The plan sets out the path for PTSB to become viable in the long-term without further state support
The European Commission has found that restructuring aid granted by Ireland to Permanent TSB (PTSB) is in line with EU state aid rules. The restructuring plan sets out the path for PTSB to become viable in the long-term without further state support, while ensuring that the bank and its owners contribute to the cost of restructuring and limiting the distortions of competition created by the aid.
Before the financial crisis, PTSB – then operating under the name Irish Life and Permanent – expanded rapidly with a focus on lending to the growing Irish property market and a strong reliance on wholesale funding. When the global financial crisis broke out, which hit the Irish economy and notably the Irish property market particularly hard, the vulnerability of PTSB’s business model became clear and PTSB had to resort to state support. It received on a standalone basis €2.7bn of capital support that the Commission approved in July 2011, as well as various state guarantees.

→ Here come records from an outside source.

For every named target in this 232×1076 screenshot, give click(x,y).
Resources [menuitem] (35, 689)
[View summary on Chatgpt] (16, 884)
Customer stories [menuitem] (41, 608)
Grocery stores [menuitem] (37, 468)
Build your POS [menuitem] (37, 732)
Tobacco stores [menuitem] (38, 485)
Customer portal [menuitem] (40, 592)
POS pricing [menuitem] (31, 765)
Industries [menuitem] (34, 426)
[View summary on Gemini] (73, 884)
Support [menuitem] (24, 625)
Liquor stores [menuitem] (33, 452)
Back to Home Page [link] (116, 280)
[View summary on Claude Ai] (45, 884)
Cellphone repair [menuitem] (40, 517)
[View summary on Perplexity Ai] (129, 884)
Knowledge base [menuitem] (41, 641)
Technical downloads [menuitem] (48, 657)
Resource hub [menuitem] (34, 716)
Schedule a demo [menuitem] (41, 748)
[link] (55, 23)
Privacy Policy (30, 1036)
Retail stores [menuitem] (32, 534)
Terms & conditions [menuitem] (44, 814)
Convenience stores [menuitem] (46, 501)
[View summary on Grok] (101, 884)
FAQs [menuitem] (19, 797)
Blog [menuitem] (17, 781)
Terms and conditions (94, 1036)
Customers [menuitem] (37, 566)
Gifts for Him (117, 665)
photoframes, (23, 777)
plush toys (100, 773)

Final approval of the aid was made subject to Ireland submitting an appropriate restructuring plan for the bank that needed to be approved under state aid rules.
The initial plan submitted by Ireland was subsequently adjusted and updated several times to account for changing market conditions, the results of the October 2014 comprehensive assessment of major European banks by the Single Supervisory Mechanism, and agree terms to ensure the bank’s long-term viability.
The Commission’s assessment concluded that the final version of the proposed restructuring plan sets out a credible strategy to make PTSB profitable. PTSB will operate as a smaller domestically focused bank with an improved funding profile. It will increase its level of profitability notably by disposing of its low-yielding assets and increasing its net interest margins. Finally, PTSB will raise capital from private investors to achieve and maintain a strong capital buffer during the restructuring period. PTSB also has contingent capital instruments which can be converted into equity, if needed. These measures will enable PTSB to return to long-term viability without further state support.
PTSB has already implemented a series of restructuring measures, including deleveraging, liability management exercises and cost reduction measures, which contribute to its return to viability and ensure that the aid is limited to the minimum necessary.
The restructuring plan includes a set of commitments that PTSB will respect during the restructuring period, that is until the end of 2018. In particular, PTSB will continue to deleverage and reduce costs and will not be able to carry out acquisitions in this period. Moreover, PTSB will take certain actions to facilitate the market entry of competitors. In particular, PTSB will provide competitors with access to certain services, such as cash supply and distribution services, and access to market intelligence. It will also distribute advertising material on behalf of a competitor to its clients to promote customer switching.
The commitments will ensure that the competition distortions brought about by the aid are limited.
This decision gives the final approval to aid measures granted to PTSB, including the recapitalisation measures that had previously been approved on a temporary basis pending the submission of a restructuring plan.